■ Your instructions
Copy out, word for word, the items from the line with "Viewport: 1024px width, 650px" up to and including the line with "Looking at the screenshot, I should coord(529,470).", and nothing else.

■ Material supplied
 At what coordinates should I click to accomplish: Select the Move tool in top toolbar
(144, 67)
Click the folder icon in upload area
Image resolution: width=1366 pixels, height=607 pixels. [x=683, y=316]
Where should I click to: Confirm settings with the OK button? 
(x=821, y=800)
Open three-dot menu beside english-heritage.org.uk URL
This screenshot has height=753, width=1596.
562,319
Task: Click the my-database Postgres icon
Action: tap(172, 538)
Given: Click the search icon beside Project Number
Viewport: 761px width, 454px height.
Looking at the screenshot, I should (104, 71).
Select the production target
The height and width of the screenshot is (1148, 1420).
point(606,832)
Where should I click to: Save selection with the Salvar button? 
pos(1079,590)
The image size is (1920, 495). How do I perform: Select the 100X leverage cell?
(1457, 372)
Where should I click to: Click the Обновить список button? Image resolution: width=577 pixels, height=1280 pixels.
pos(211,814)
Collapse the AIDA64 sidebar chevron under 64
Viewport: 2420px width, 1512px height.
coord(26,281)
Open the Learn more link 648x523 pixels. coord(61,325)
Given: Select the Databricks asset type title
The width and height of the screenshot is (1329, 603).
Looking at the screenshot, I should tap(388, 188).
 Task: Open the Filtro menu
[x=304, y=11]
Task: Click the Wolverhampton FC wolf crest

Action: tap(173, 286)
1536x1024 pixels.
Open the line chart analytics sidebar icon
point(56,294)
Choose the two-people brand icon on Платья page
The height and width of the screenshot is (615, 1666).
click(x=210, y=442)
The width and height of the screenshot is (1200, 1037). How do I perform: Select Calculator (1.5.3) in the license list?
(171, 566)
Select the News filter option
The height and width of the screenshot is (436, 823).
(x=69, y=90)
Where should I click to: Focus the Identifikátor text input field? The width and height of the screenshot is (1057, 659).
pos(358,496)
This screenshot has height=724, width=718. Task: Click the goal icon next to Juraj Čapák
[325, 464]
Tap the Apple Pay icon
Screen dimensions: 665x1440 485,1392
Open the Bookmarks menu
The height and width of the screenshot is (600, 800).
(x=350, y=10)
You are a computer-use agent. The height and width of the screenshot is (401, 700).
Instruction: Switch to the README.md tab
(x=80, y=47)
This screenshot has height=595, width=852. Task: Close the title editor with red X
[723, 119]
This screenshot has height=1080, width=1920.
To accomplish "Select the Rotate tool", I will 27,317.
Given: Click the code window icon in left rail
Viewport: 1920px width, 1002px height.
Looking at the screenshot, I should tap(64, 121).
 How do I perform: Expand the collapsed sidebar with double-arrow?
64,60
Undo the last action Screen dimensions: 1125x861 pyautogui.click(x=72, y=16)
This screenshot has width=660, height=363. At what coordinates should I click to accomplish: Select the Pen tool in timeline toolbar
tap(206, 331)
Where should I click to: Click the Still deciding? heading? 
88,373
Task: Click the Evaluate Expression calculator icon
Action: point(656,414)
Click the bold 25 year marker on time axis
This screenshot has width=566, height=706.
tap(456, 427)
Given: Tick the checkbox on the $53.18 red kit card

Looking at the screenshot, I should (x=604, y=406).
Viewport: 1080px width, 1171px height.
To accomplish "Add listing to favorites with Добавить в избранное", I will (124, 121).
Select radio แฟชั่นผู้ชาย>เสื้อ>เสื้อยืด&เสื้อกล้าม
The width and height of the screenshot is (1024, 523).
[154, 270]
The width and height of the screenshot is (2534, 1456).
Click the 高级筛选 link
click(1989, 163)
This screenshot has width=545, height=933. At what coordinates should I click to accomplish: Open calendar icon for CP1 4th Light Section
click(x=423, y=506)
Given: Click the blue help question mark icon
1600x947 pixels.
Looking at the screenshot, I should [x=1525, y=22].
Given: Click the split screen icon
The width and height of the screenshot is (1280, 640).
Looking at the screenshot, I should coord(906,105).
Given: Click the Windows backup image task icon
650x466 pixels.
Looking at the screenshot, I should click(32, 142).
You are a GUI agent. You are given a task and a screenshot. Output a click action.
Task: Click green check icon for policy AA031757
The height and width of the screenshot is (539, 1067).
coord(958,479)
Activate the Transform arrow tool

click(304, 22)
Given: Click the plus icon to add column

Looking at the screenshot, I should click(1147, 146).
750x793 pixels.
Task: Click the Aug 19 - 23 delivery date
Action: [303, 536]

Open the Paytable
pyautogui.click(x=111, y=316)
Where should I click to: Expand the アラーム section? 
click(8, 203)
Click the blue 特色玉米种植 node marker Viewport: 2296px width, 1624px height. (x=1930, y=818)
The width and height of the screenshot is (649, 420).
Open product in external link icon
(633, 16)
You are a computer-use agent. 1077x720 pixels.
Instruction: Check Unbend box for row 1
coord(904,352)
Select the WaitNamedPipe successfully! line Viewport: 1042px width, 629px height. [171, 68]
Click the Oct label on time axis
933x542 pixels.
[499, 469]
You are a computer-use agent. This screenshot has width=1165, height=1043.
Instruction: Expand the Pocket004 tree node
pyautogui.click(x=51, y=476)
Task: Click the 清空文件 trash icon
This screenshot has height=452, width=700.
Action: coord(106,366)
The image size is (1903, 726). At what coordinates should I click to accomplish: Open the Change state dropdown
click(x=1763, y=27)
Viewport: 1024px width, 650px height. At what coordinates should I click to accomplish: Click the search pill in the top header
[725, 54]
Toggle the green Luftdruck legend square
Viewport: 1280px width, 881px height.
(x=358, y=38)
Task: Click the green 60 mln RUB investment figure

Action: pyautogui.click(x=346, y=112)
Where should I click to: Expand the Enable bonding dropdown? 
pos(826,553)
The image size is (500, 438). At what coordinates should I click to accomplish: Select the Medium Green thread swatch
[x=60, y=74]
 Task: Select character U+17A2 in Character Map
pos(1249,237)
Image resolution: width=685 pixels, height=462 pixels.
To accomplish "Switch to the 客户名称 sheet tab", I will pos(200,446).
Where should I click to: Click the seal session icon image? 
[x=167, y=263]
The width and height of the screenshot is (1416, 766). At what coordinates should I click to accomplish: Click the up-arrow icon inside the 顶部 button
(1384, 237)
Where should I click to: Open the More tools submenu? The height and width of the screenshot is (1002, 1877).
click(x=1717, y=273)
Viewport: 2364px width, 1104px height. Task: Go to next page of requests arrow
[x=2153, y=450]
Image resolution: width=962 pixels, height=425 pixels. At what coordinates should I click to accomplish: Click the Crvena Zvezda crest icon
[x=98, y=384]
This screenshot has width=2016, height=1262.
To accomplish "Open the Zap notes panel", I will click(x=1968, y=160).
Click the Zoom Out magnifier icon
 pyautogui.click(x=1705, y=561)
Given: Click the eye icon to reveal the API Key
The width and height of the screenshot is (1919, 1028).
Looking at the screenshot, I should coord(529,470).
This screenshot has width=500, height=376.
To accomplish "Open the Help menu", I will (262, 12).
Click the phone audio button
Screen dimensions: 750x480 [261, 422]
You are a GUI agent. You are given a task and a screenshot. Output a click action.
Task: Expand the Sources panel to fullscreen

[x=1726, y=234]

■ Task output
Viewport: 1024px width, 650px height. At what coordinates should I click to accomplish: Click the search pill in the top header
[725, 54]
Toggle the green Luftdruck legend square
Viewport: 1280px width, 881px height.
(x=358, y=38)
Task: Click the green 60 mln RUB investment figure

Action: pyautogui.click(x=346, y=112)
Where should I click to: Expand the Enable bonding dropdown? 
pos(826,553)
The image size is (500, 438). At what coordinates should I click to accomplish: Select the Medium Green thread swatch
[x=60, y=74]
 Task: Select character U+17A2 in Character Map
pos(1249,237)
Image resolution: width=685 pixels, height=462 pixels.
To accomplish "Switch to the 客户名称 sheet tab", I will pos(200,446).
Where should I click to: Click the seal session icon image? 
[x=167, y=263]
The width and height of the screenshot is (1416, 766). At what coordinates should I click to accomplish: Click the up-arrow icon inside the 顶部 button
(1384, 237)
Where should I click to: Open the More tools submenu? The height and width of the screenshot is (1002, 1877).
click(x=1717, y=273)
Viewport: 2364px width, 1104px height. Task: Go to next page of requests arrow
[x=2153, y=450]
Image resolution: width=962 pixels, height=425 pixels. At what coordinates should I click to accomplish: Click the Crvena Zvezda crest icon
[x=98, y=384]
This screenshot has width=2016, height=1262.
To accomplish "Open the Zap notes panel", I will click(x=1968, y=160).
Click the Zoom Out magnifier icon
 pyautogui.click(x=1705, y=561)
Given: Click the eye icon to reveal the API Key
The width and height of the screenshot is (1919, 1028).
Looking at the screenshot, I should coord(529,470).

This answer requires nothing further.